#  Movie Recommendations: Data Collection & Processing
This notebook documents the process of collecting and processing movie data from Kafka.
We extract movie watch events and ratings, clean the data, and prepare it for model training.

## 1. Connecting to Kafka & Extracting Data
We first establish a connection to the Kafka broker and extract all past movie interaction data from `movielog2`.

In [None]:
# Establish SSH connection to Kafka server (Run this in terminal, not in Jupyter)
!ssh -o ServerAliveInterval=60 -L 9092:localhost:9092 NetID@cs594.cs.uic.edu -NTf # edit the NetId to your NetID

(NetID@cs594.cs.uic.edu) Password: Connection to localhost port 9092 [tcp/XmlIpcRegSvc] succeeded!


In [None]:
# Verify Kafka Connection
!nc -zv localhost 9092

In [None]:
# Activate the Python Virtual Environment 
!source kafka_lab_env/bin/activate  # On macOS/Linux
!kafka_lab_env/Scripts/activate  # On Windows
!pip install kafka-python

## 2️. Listing Available Kafka Topics
We check for available topics to find the one containing movie logs.

In [None]:
from kafka import KafkaAdminClient

# Connect to Kafka Admin
admin_client = KafkaAdminClient(
    bootstrap_servers="localhost:9092"
)

# Get all topics
topics = admin_client.list_topics()
print("Available Topics in Kafka VM:")
for topic in topics:
    print(topic)

# 3. Extracting Data from Kafka Topic 'movielog2'
This section uses a Kafka consumer to read all past data from the topic and save it to a CSV file.

In [None]:
from kafka import KafkaConsumer
import pandas as pd

# Define Kafka Consumer
consumer = KafkaConsumer(
    'movielog2',  # Replace with your topic name
    bootstrap_servers='localhost:9092',
    auto_offset_reset='earliest',  # Read from the beginning
    enable_auto_commit=False
)

# Initialize list to store messages
data_list = []

# Fetch and store messages
for message in consumer:
    data = message.value.decode('utf-8')  # Decode message from bytes to string
    print(f"Received: {data}")  # Print each message
    data_list.append([data])  # Append data as a list

# Convert to DataFrame
df = pd.DataFrame(data_list, columns=["Message"])

# Save to CSV
df.to_csv("movielog2_data.csv", index=False)

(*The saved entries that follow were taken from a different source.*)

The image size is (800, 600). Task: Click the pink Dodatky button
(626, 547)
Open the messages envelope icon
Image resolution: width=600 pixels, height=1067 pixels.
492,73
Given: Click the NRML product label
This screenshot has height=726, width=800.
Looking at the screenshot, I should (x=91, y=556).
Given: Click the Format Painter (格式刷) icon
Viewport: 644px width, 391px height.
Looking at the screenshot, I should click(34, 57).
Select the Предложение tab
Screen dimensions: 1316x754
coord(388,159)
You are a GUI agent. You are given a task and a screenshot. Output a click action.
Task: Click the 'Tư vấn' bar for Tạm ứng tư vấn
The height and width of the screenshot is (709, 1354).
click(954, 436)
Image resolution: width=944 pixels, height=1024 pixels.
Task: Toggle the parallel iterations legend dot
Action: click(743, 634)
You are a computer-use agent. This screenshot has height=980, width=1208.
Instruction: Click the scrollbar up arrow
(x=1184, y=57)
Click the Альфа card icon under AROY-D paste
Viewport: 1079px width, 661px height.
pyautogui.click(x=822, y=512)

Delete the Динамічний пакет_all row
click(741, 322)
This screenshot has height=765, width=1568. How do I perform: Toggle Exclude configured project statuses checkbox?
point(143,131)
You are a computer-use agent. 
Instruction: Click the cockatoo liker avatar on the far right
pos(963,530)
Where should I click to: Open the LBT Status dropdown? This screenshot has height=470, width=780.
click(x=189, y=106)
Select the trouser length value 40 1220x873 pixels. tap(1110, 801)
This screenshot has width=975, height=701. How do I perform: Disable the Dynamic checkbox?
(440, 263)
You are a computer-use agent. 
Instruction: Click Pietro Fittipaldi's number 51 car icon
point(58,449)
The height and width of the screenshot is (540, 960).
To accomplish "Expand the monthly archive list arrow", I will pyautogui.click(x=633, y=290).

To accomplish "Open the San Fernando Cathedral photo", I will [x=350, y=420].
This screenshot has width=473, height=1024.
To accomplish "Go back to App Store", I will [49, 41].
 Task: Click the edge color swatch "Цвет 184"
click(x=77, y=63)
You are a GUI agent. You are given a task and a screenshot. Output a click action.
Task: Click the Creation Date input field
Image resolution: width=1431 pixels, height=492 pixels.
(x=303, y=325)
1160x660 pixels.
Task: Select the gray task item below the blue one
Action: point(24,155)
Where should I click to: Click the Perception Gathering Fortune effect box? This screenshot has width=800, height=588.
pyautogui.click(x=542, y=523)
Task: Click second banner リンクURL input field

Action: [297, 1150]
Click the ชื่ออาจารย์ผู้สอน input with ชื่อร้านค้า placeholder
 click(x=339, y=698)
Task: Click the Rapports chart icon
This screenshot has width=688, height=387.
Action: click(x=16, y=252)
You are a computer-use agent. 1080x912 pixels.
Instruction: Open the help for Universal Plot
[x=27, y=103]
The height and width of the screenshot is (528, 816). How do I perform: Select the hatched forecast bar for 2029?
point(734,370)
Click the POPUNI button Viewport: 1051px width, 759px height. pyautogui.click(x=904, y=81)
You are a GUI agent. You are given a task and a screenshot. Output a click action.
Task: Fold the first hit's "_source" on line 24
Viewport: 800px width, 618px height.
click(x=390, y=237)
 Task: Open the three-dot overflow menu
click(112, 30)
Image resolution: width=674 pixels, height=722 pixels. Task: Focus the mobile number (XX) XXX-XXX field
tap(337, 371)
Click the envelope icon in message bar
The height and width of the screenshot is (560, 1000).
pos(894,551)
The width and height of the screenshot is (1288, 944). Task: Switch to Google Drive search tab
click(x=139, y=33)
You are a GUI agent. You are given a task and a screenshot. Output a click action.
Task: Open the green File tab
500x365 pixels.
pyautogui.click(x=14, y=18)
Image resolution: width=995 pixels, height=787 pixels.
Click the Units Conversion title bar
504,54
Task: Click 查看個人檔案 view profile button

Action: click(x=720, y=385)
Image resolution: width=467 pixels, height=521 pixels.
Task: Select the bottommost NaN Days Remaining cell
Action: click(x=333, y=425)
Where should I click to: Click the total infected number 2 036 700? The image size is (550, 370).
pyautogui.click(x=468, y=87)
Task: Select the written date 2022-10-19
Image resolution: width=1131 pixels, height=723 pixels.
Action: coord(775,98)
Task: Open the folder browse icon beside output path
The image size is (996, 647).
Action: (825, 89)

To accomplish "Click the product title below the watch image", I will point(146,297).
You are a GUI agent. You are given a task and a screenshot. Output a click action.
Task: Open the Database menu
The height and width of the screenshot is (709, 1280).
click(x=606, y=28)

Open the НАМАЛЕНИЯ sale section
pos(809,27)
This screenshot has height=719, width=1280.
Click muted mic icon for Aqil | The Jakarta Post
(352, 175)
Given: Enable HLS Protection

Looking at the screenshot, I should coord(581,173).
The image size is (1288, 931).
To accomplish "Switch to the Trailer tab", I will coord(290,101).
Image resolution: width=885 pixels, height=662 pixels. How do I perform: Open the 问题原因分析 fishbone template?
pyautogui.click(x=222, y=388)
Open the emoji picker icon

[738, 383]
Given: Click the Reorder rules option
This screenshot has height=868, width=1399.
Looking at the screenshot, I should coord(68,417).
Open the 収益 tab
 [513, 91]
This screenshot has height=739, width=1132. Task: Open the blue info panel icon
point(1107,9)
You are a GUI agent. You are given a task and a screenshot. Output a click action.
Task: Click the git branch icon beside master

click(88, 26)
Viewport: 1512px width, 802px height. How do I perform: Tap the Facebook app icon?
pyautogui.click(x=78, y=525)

print("✅ All past data successfully saved to movielog2_data.csv")

# 4. Processing & Cleaning Extracted Kafka Data
We extract movie watch events and ratings from raw logs and structure them into a usable format.

In [None]:
import pandas as pd
import re

# Read raw Kafka logs
with open("movielog2_data.csv", "r") as file:
    lines = file.readlines()

## 5. Extract Movie Watch Data
This extracts timestamps, user IDs, and movie names from logs where users watched movies.

In [None]:
watch_data = []

for line in lines:
    parts = line.strip().split(",")

    if len(parts) < 3:
        continue

    timestamp = parts[0]
    user_id = parts[1]
    match = re.search(r'GET /data/m/(.+)/\d+\.mpg', parts[2])

    if match:
        movie_name = match.group(1).replace("+", " ")
        watch_data.append([timestamp, user_id, movie_name])

# Convert to DataFrame
watch_df = pd.DataFrame(watch_data, columns=["Timestamp", "User_ID", "Movie_Name"])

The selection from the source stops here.